In its statement Monday, DARPA said that markets offer efficient, effective and timely methods for collecting “dispersed and even hidden information. Futures markets have proven themselves to be good at predicting such things as elections results; they are often better than expert opinions.”
First of all, the fact that our government is essentially setting up a terrorist bookmaking operation is despicable. This is one of the most callous and plainly retarded ideas I’ve ever heard come out of this government.
Secondly, the admission that our intelligence services aren’t as good at making predictions as the odds table at the racetrack isn’t something that should be taken lightly. If our intellegence agencies are that incompetent, shouldn’t we be more concerned with improving the intelligence than setting up some goofy-ass online casino?
And finally, as stupid as this idea is, there is a little nugget of truth here.
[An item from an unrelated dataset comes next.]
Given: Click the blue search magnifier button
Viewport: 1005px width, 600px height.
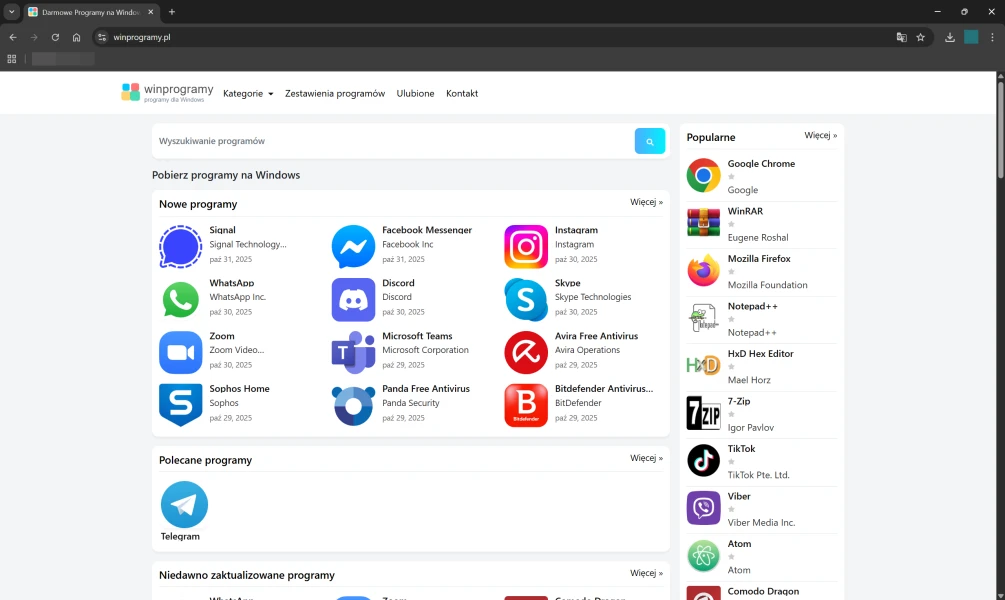Looking at the screenshot, I should tap(649, 141).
Terrorist incidents can be predicted by market forces :
- From August 26th to September 11th 2001, events in the stock market should have alerted those in government that something was amiss. Were those trades missed by our “experts’ that cost us 30 billion dollars in taxes each year or did our government know what was happening and look the other way?
The presently unknown “speculators” operated out of the Toronto, Canada and Frankfurt, Germany, stock exchanges and their profits have been estimated to be in the billions of dollars.These speculators sold “short” 38 stocks that could reasonably be expected to fall in value as a result of the attacks of September 11. Short selling of stocks involves the opportunity to gain large profits by passing shares to a friendly third party, then buying them back when the price falls.
So far, there hasn’t been much revealed (as ar as I know) about the 9/11 insider traders, but it’s pretty clear that if the government is trying to root out terrorists, they should spend more time paying attention to the real stock market and forget about setting up their own betting pool.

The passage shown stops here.